Written by Leslie Sargent Eskildsen

As the price of gas, food, building materials and electronics continues to climb, add in a hike in interest rates and volatility in the stock market and the tide begins to turn in the real estate market.

The question becomes how quickly and to what degree these increases will influence home sales.

We’ve been in a strong sellers’ market for almost two years. Sellers have benefitted from having to do very little other than raise their hand to solicit multiple offers, many of which are over the list price.

Buyers have had to fight tooth and nail to make their offer stand out, often making accommodations like granting sellers a two-month rent back (usually for free) while they find another home.

“Whatever it takes” has been the buyers’ motto these past two years.
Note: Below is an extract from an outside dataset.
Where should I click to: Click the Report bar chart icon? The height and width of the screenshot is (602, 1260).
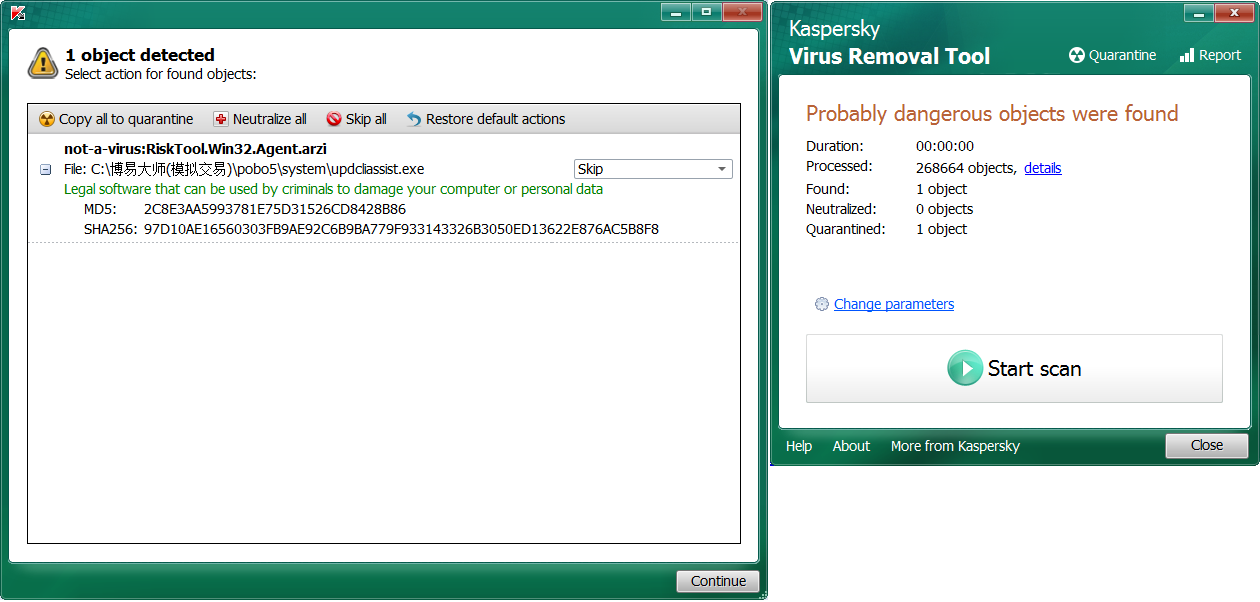pos(1187,55)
While it is not as easy to measure the rudder of the real estate industry as it was to measure that of the Titanic, we’ve rarely seen the market turn around completely on a dime.
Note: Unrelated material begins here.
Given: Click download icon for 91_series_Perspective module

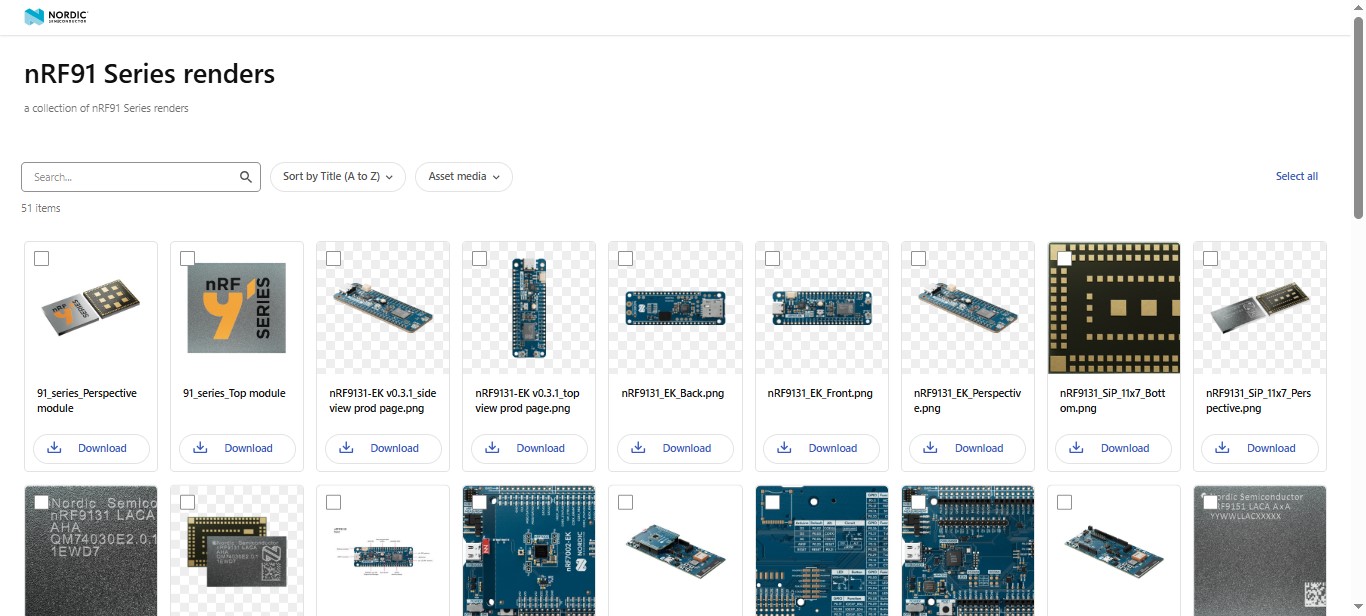Looking at the screenshot, I should pyautogui.click(x=55, y=448).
So, sellers will most likely remain in control as the market shifts, although that control will most likely loosen in the coming months.  This will mean moving to a more “normal” number of days on the market – something closer to 60, rather than five – and perhaps a plateau in pricing, rather than a neck-bending, accelerating pace.

For buyers in this market, get your pre-approval updated. Talk to the lender about the impact of a rate increase on your purchase power in terms of the monthly payment, down payment and closing costs.  A supersmart move would be to anticipate additional rate fluctuations and have the lender run the numbers at a variety of interest rates at ¼-point intervals. In any case, buckle up. This is likely going to be a bumpy ride.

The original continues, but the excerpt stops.